2. Create a data pool¶
When we work on a new PyCelonis project and don't have any Data Integration objects inside our EMS, the first step will be to create a new data pool. Data pools are the main structural element of the Data Integration service and are used to organize other Celonis objects, such as data models, tables, data jobs, and tasks. It is required to have a data pool in place in order to create other Data Integration objects.
data_pool = celonis.data_integration.create_data_pool("PyCelonis Tutorial Pool")
data_pool
[2024-08-07 12:11:49,766] INFO: Successfully created data pool with id '1bcc67dc-935a-4b7f-940a-9c0b81a7135a'
DataPool(id='1bcc67dc-935a-4b7f-940a-9c0b81a7135a', name='PyCelonis Tutorial Pool')
3. Add Data Integration objects (data model and job) into the data pool¶
Once we have a data pool in place, we can start adding other Data Integration objects to it. For now, we will create a new (empty) data model and a new (empty) data job into the data pool. These two objects will be populated with tasks and tables in subsequent tutorials.
data_model = data_pool.create_data_model("PyCelonis Tutorial Model")
data_model
[2024-08-07 12:11:49,777] INFO: Successfully created data model with id 'a13de415-ab63-4faf-a392-daab5ec74795'
DataModel(id='a13de415-ab63-4faf-a392-daab5ec74795', name='PyCelonis Tutorial Model', pool_id='1bcc67dc-935a-4b7f-940a-9c0b81a7135a')
data_job = data_pool.create_job("PyCelonis Tutorial Job")
data_job
[2024-08-07 12:11:49,787] INFO: Successfully created job with id 'a2c77d73-4758-47f1-a59e-157f061fa35f'
Job(id='a2c77d73-4758-47f1-a59e-157f061fa35f', name='PyCelonis Tutorial Job', data_pool_id='1bcc67dc-935a-4b7f-940a-9c0b81a7135a')
We can always verify which objects are currently in our data pool by calling the get_<object>s()
method:
data_pool.get_data_models()
[ DataModel(id='a13de415-ab63-4faf-a392-daab5ec74795', name='PyCelonis Tutorial Model', pool_id='1bcc67dc-935a-4b7f-940a-9c0b81a7135a') ]
data_pool.get_jobs()
[ Job(id='a2c77d73-4758-47f1-a59e-157f061fa35f', name='PyCelonis Tutorial Job', data_pool_id='1bcc67dc-935a-4b7f-940a-9c0b81a7135a') ]
4. Change Data Integration objects¶
As known from the Celonis Basics tutorial, we can always update, sync, and delete objects inside Data Integration. For now, we will stick to updating the names of the different objects and pushing the changes into the Celonis EMS:
data_pool.name = "PyCelonis Tutorial Data Pool"
data_pool.update()
data_model.name = "PyCelonis Tutorial Data Model"
data_model.update()
data_job.name = "PyCelonis Tutorial Data Job"
data_job.update()
[2024-08-07 12:11:49,817] INFO: Successfully updated data pool with id '1bcc67dc-935a-4b7f-940a-9c0b81a7135a'
[2024-08-07 12:11:49,822] INFO: Successfully updated data model with id 'a13de415-ab63-4faf-a392-daab5ec74795'
[2024-08-07 12:11:49,825] INFO: Successfully updated job with id 'a2c77d73-4758-47f1-a59e-157f061fa35f'
5. Access Data Model with only use permissions¶
In general, accessing a data model through the data pool requires admin permissions for the pool. To access a data model with only use permissions for that data model it can directly be instantiated:
from pycelonis.ems.data_integration.data_model import DataModel
data_model = DataModel(client=celonis.client, id=data_model.id, pool_id=data_pool.id)
data_model.sync()
Conclusion¶
Congratulations! You have learned how to use PyCelonis to create data pools, data models, and data jobs inside Data Integration.
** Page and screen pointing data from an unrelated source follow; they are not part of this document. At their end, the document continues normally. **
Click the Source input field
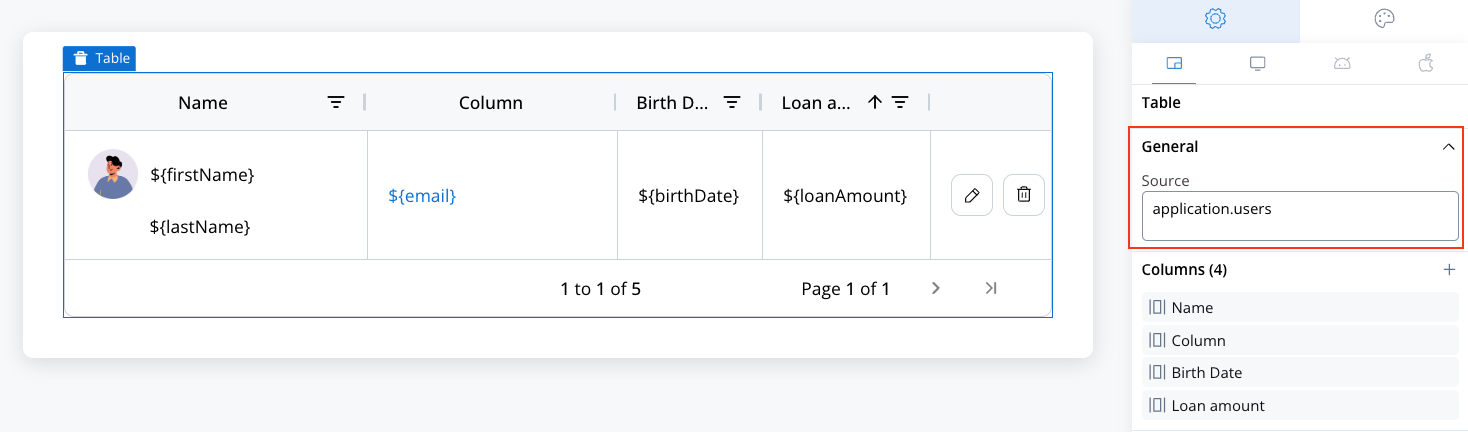This screenshot has height=432, width=1468. (x=1300, y=216)
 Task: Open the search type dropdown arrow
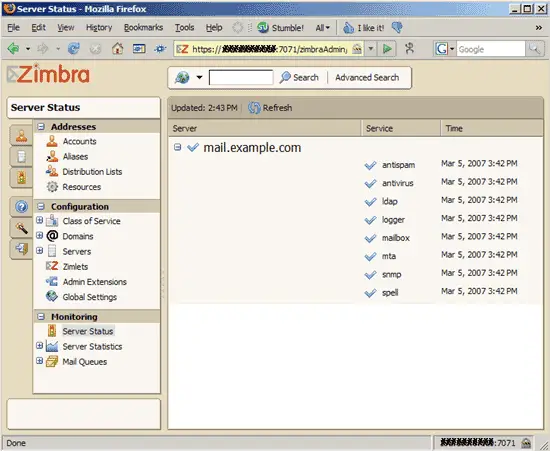click(x=199, y=77)
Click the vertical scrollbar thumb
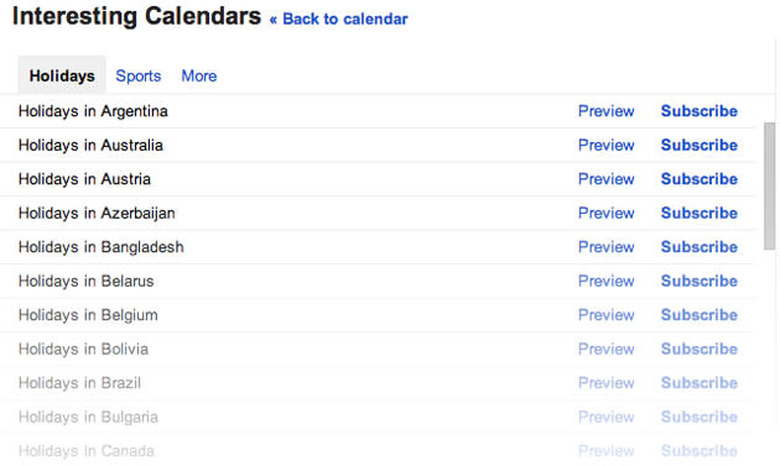 769,185
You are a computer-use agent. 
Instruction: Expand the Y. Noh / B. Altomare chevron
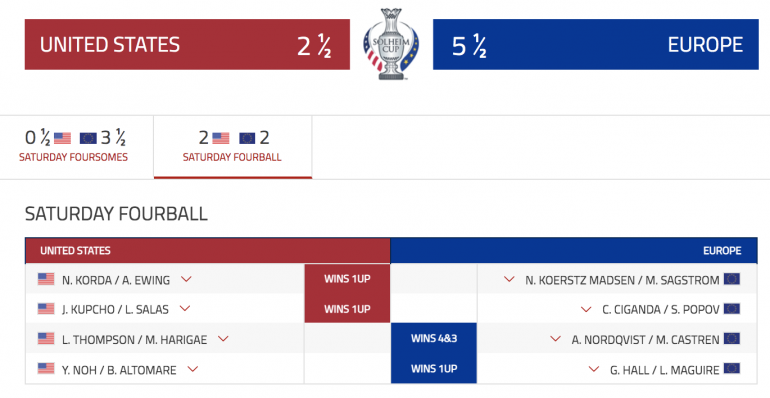tap(193, 369)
These objects will serve as places to organize your other Data Integration objects throughout the subsequent tutorials. In the next tutorial Data Upload, you will learn how to populate two of these objects, namely data pools and data models, by creating tables and uploading data from your local Python project into the EMS.